§ **Exercise goal**
Return all lines from the listing below in which the string "notificações" occurs.
**** Provided entries
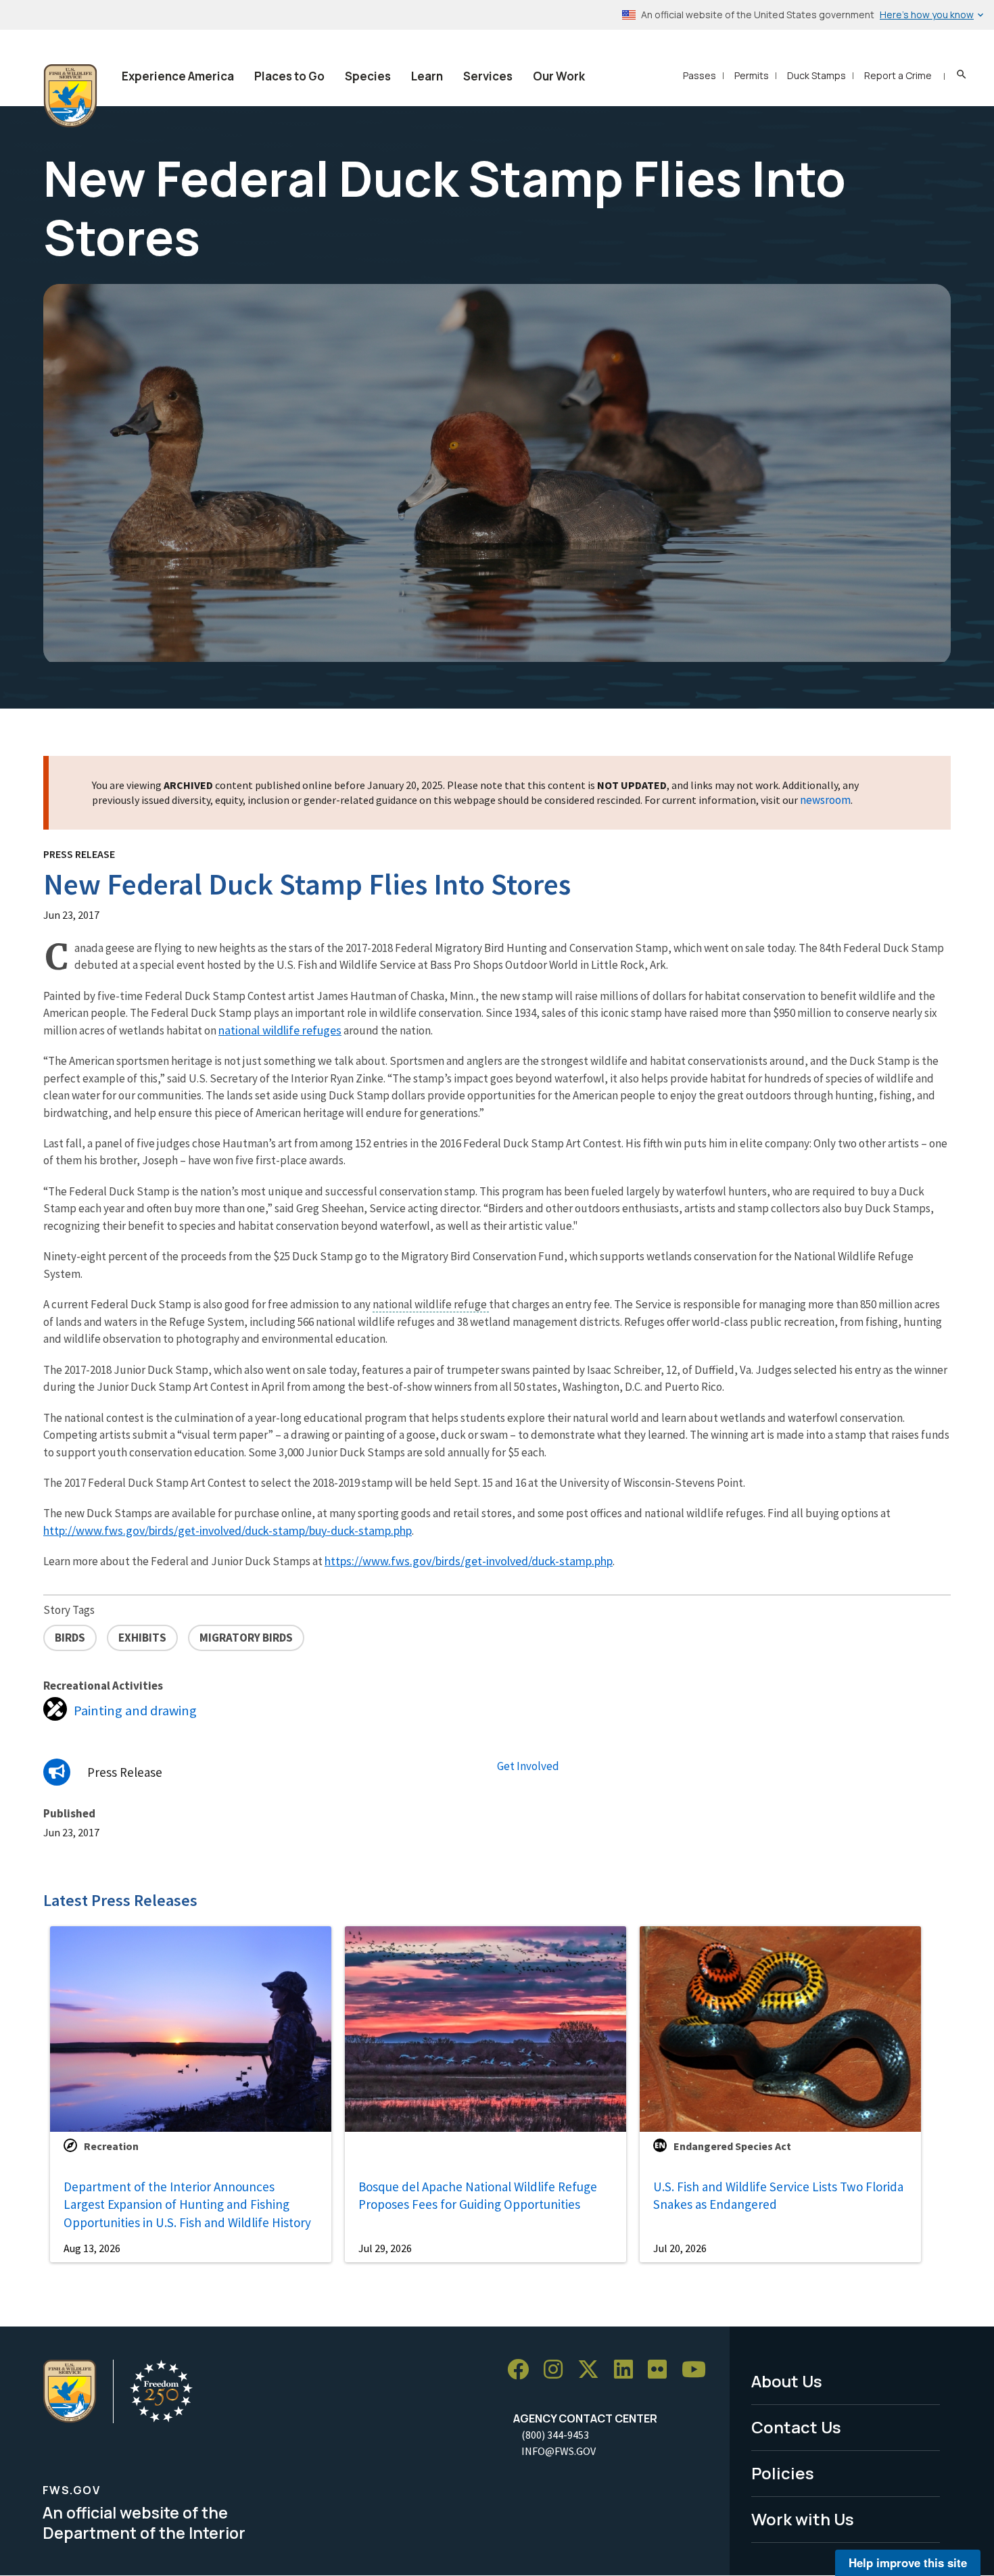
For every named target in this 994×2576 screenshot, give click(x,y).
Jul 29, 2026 (385, 2248)
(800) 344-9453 (555, 2434)
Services (488, 76)
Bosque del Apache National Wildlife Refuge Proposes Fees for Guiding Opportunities (477, 2195)
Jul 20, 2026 (680, 2248)
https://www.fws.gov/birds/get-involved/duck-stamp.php (469, 1561)
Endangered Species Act (732, 2146)
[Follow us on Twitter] (593, 2369)
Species (368, 76)
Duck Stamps (816, 75)
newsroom (825, 799)
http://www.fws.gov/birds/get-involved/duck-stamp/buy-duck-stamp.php (227, 1530)
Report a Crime (898, 75)
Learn (427, 76)
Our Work (559, 76)
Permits (751, 75)
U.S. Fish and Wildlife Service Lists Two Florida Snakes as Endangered (778, 2195)
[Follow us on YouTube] (698, 2369)
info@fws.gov (558, 2451)
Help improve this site (908, 2562)
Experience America (178, 76)
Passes (699, 75)
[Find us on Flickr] (662, 2369)
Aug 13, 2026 (92, 2248)
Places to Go (289, 76)
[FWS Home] (70, 96)
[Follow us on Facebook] (522, 2369)
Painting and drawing (135, 1710)
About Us (786, 2381)
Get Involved (528, 1766)
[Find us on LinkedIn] (628, 2369)
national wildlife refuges (279, 1030)
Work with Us (802, 2519)
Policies (782, 2473)
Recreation (111, 2146)
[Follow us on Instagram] (558, 2369)
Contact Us (796, 2427)
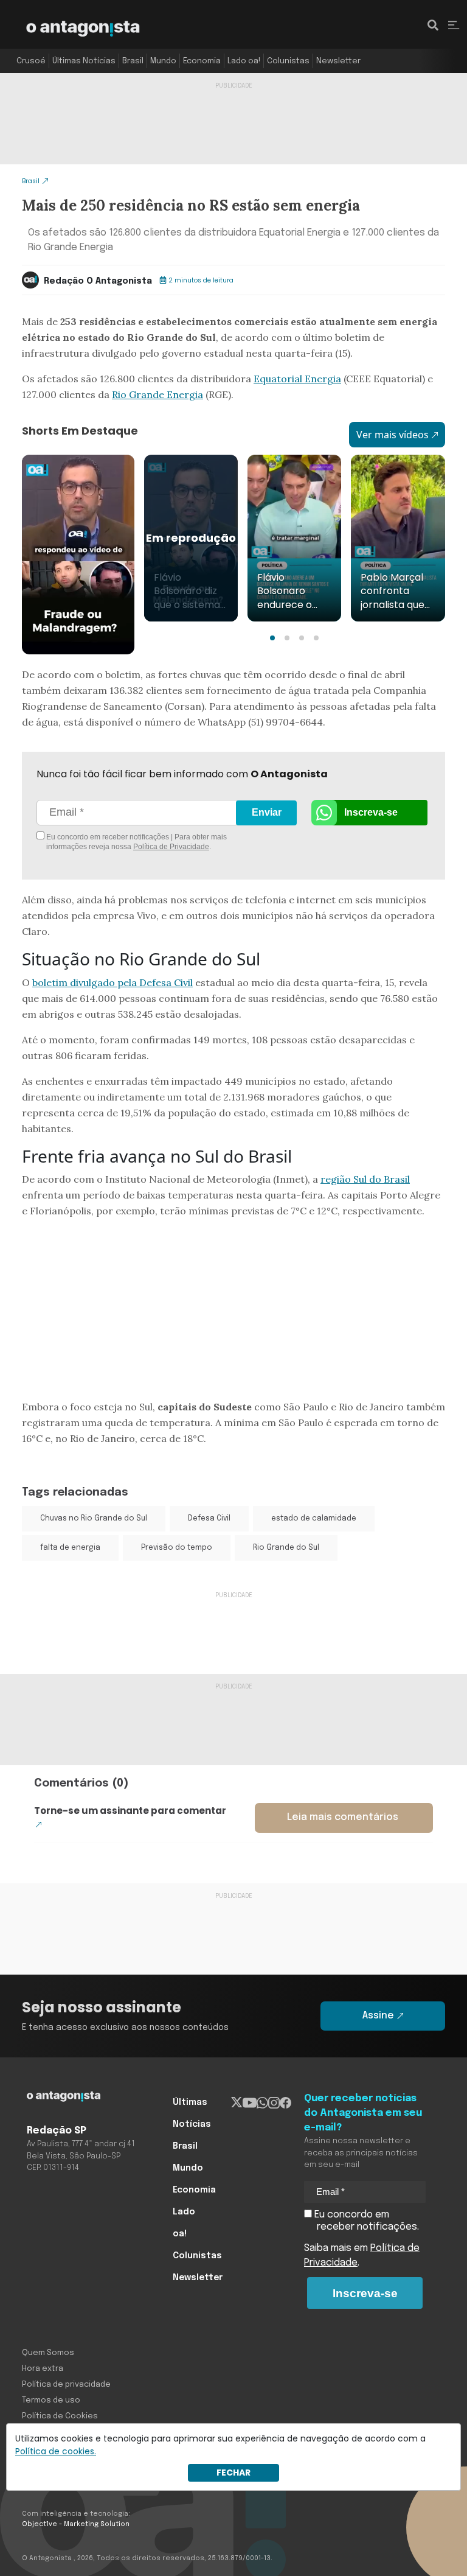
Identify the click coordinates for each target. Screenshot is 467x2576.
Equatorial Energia (297, 379)
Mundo (163, 61)
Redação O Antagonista (98, 281)
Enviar (267, 812)
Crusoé (31, 61)
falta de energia (70, 1548)
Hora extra (42, 2369)
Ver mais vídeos (392, 434)
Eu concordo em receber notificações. (365, 2221)
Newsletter (338, 61)
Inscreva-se (371, 812)
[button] (272, 638)
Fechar (233, 2472)
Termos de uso (51, 2400)
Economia (202, 61)
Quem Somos (48, 2353)
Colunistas (288, 61)
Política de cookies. (55, 2451)
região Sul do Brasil (365, 1179)
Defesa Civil (209, 1518)
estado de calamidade (313, 1518)
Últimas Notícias (84, 61)
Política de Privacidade (171, 846)
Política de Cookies (60, 2416)
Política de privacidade (66, 2385)
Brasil (133, 61)
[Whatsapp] (262, 2102)
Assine (378, 2016)
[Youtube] (250, 2102)
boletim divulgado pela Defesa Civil (112, 982)
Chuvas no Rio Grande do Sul (93, 1518)
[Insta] (274, 2102)
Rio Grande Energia (157, 394)
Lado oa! (243, 61)
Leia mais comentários (342, 1817)
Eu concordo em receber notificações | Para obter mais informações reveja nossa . (135, 842)
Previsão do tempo (176, 1548)
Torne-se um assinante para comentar (130, 1810)
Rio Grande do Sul (286, 1548)
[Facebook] (285, 2102)
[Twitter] (237, 2102)
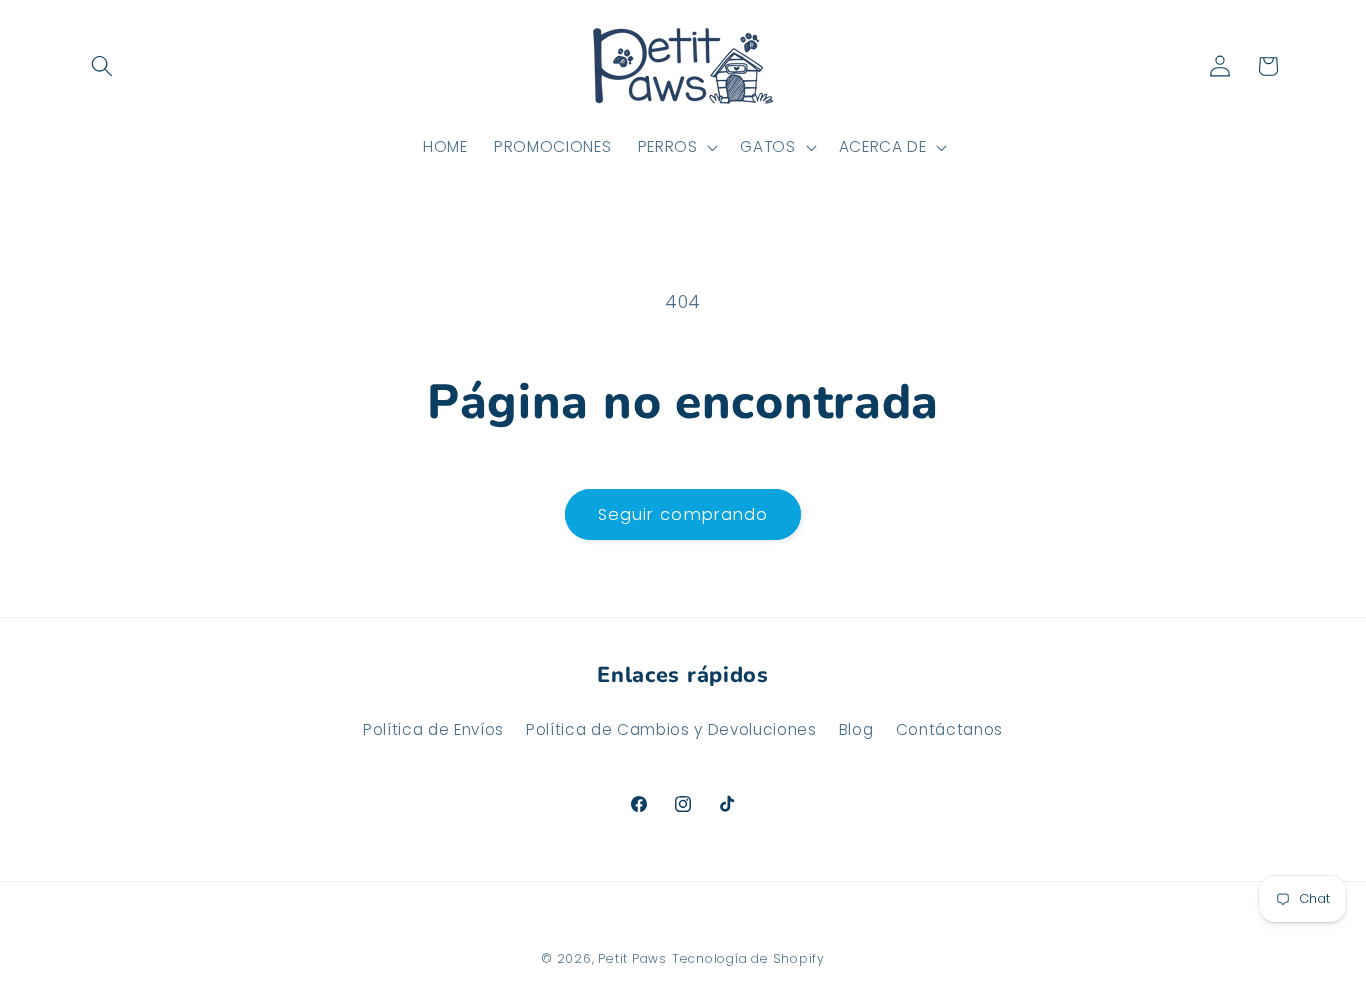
********
§ **Exercise response**
Eu concordo em receber notificações. (365, 2221)
Eu concordo em receber notificações | Para obter mais informações reveja nossa . (135, 842)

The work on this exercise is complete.